Şimdi bid’at sâhiblerinin îmân bilgilerine karışdırdıkları felsefelerini bir tarafa bırakarak, Kur’ân-ı kerîmden seçdiğimiz âyetlerle, Allahü teâlânın hakîkî müslimândan ne istediğini ve ona ne emrler verdiğini bir kerre dahâ tedkîk edelim. Çünki, İslâmiyyetin aslında felsefe yokdur. Yetmişiki bid’at fırkası, felsefeyi islâm dînine karışdırmış, islâmiyyeti yaralamışlardır. Bir tarafdan, eski yunan felsefesini din bilgilerine karışdırmışlar, bir yandan da, kendi görüşlerine, düşünüşlerine göre din bilgilerini değişdirmişlerdir. Muhammed aleyhisselâmın Cennete gideceklerini müjdelediği (Ehl-i sünnet vel cemâ’at) fırkası ise, din bilgilerini, Eshâb-ı kirâmdan “radıyallahü teâlâ anhüm ecma’în” işitdikleri gibi almışlar, yunan felsefesini ve kendi düşüncelerini bu bilgilere hiç karışdırmamışlardır. Bu bilgileri, başka dinlerin bilgilerinden ve felsefeden ve kendi akllarından üstün tutmuşlardır. Çünki islâmiyyet, akl-ı selîmin kabûl edeceği bilgilerdir. İslâm bilgilerinden birinin bile, doğru olduğunda şübhe eden bir aklın, selîm olmadığı, sakîm, bozuk olduğu anlaşılır. İslâm dînini noksan sanıp, felsefe ile tamâmlamağa kalkışan bir aklın noksan olduğu anlaşılır. Bir kâfir, akl-ı selîmi ile hareket ederse, ahlâkı ve işleri, Allahü teâlânın emrlerine uygun olur. Allahü teâlânın ona îmân ihsân edeceği, İsmâ’îl Hakkı Bursevînin[1] (Rûh-ul-beyân) tefsîri altıncı cüz’ sonunda yazılıdır. Ehl-i sünnet âlimleri “rahime-hümullahü teâlâ”, yunan felsefesine, ancak onları red etmek için, kendi kitâblarında yer vermişlerdir.

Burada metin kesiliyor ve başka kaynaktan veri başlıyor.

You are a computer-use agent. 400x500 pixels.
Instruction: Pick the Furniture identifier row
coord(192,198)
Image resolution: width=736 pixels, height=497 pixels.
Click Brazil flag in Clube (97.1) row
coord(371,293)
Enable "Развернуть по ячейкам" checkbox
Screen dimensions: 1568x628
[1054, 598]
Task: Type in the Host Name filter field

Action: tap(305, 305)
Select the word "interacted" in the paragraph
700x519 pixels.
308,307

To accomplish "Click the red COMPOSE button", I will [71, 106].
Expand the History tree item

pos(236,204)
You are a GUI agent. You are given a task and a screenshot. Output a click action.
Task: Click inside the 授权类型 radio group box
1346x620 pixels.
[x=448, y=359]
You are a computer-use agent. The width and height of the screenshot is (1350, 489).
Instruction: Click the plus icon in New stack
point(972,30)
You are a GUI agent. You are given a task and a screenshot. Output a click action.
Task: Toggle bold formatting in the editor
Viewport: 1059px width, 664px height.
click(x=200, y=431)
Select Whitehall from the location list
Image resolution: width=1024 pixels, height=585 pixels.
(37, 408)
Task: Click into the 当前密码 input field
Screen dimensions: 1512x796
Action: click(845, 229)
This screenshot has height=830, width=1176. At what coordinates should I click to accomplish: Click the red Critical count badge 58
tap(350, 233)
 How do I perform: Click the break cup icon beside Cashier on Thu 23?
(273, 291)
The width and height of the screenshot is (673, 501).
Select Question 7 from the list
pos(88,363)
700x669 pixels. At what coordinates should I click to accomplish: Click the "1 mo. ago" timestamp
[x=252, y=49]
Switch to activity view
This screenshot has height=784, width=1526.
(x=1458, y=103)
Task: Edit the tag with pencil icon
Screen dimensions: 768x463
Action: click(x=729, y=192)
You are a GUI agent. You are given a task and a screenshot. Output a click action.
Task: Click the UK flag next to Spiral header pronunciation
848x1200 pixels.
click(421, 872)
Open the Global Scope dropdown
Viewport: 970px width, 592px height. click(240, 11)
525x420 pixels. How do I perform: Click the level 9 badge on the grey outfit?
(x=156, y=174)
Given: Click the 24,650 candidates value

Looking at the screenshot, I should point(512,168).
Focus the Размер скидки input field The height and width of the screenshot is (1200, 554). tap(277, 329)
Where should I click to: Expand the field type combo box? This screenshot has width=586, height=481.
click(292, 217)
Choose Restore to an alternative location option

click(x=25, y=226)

Bid’at ve dalâlet fırkaları, yunan felsefesini din bilgilerine karışdırmak için, Ehl-i sünnet fırkası ise, onları din bilgilerinden ayırmak ve uzaklaşdırmak için çalışmışlardır. O hâlde, islâm dînini doğru olarak öğrenmek ve kelâm-ı ilâhîden murâd-ı ilâhîyi anlamak istiyenin, Ehl-i sünnet âlimlerinin kitâblarını okuması lâzımdır.
Yûnüs sûresi 44. cü âyetinde meâlen, (Şübhesiz Allah insanlara hiçbir şeyle zulm etmez. İnsanlar nefslerine zulm ediyorlar) buyurulmuşdur.
Ra’d sûresinin 12. âyetinde meâlen, (Bir millet, kendini bozmadıkça, Allah onların hâllerini değişdirmez) buyurulmuşdur.
Yûnüs sûresi 108.ci âyetinde meâlen, (Doğru yola giren, kendisi için girmiş, sapıtan kendi zararına sapıtmışdır) buyurulmuşdur.
[1] İsmâ’îl Hakkı 1137 [m. 1725] de vefât etdi.